Aim:
Put everything from the start of the listing down to the line containing "pyautogui.click(x=<x>, y=<y>)" into a numbered list, with no blank lines.

Material for the task:
[START]

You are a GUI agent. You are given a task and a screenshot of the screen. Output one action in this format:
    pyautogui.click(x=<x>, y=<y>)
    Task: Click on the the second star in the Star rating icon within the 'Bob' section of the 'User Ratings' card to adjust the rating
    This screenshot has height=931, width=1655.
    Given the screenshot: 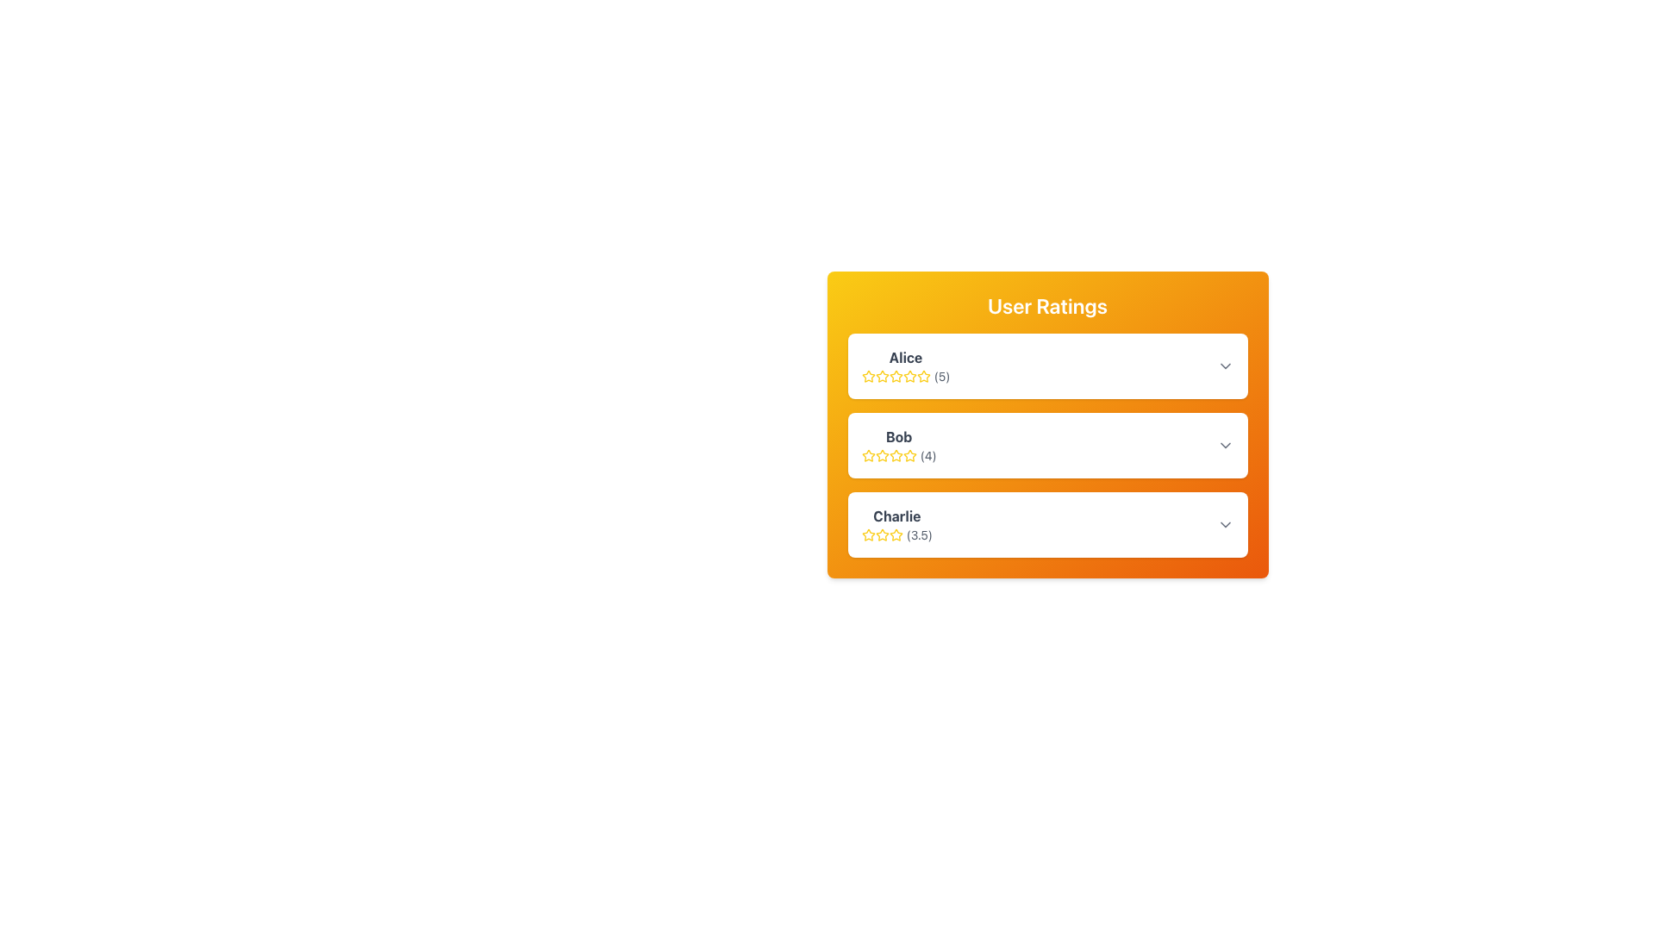 What is the action you would take?
    pyautogui.click(x=868, y=454)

[END]

Reply:
1. You are a GUI agent. You are given a task and a screenshot of the screen. Output one action in this format:
2.     pyautogui.click(x=<x>, y=<y>)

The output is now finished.